心力衰竭治疗药物的表观遗传药理学进展

心力衰竭（heart failure，HF）是心室收缩和（或）舒张功能发生障碍的一种疾病，又称心功能不全，可由多种因素引起，主要表现为心脏结构和功能的异常改变，并以交感神经、肾素-血管紧张素-醛固酮等系统激活为特征。通过临床观察，心衰患者在药物治疗期间存在极大异质性，因此在实际用药时，除了要考虑一般的环境因素，还要顾及遗传背景，尤其是序列不改变的表观遗传学。目前，有报道认为心衰患者的用药反应和DNA甲基化、组蛋白修饰、microRNA等修饰相关，但涉及该领域的研究还不多见，因此本文就近几年心衰治疗药物的表观遗传药理学进展进行一个较为全面的综述。

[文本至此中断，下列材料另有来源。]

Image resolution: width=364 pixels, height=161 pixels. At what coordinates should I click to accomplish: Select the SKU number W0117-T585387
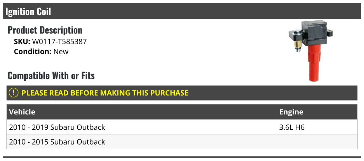(59, 42)
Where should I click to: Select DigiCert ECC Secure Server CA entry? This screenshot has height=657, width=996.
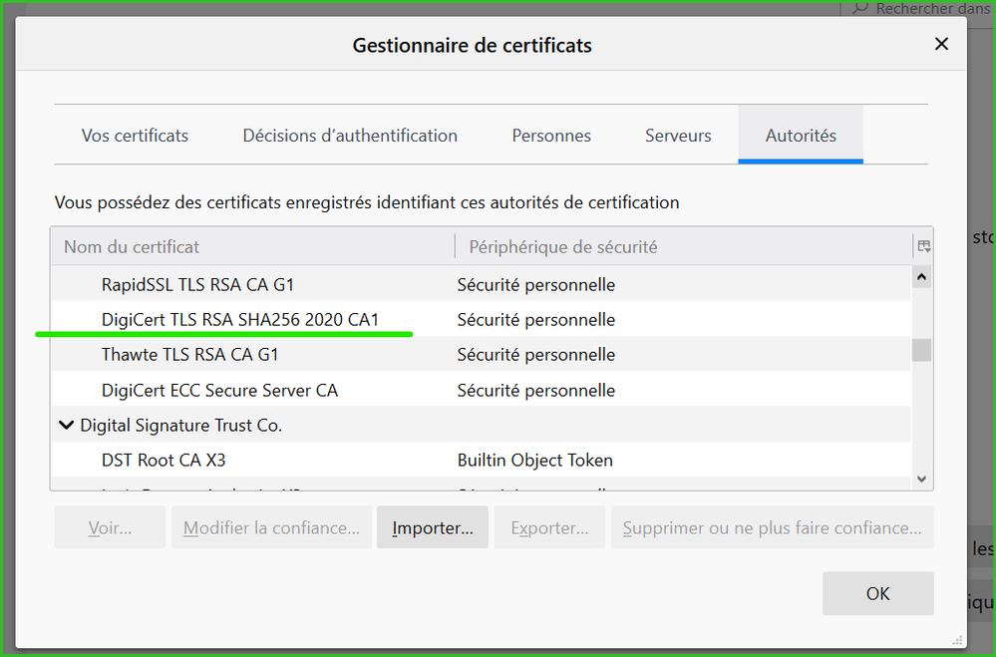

Advances in drugs and genetic pharmacology for heart failure

Heart failure (HF) is called cardiac insufficiency and mainly manifested in abnormal changes in cardiac structure and function such as ventricular systolic and (or) diastolic dysfunction, characteristic of sympathetic nerve and renin-angiotensin-aldosterone system activation. Clinical observation has showed that there was great heterogeneity in patients with HF during drug treatment. Therefore, we should take into account not only environmental factors but also genetic ones in terms of drug use, especially the epigenetics. Recently, some reports admited that the drug response of patients with HF was partly related to epigenetic modifications such as DNA methylation, histone modifications and microRNAs. But the relevant research is still rare as yet. Therefore, this article reviews the advances of epigenetic pharmacology in the treatment of HF in recent years.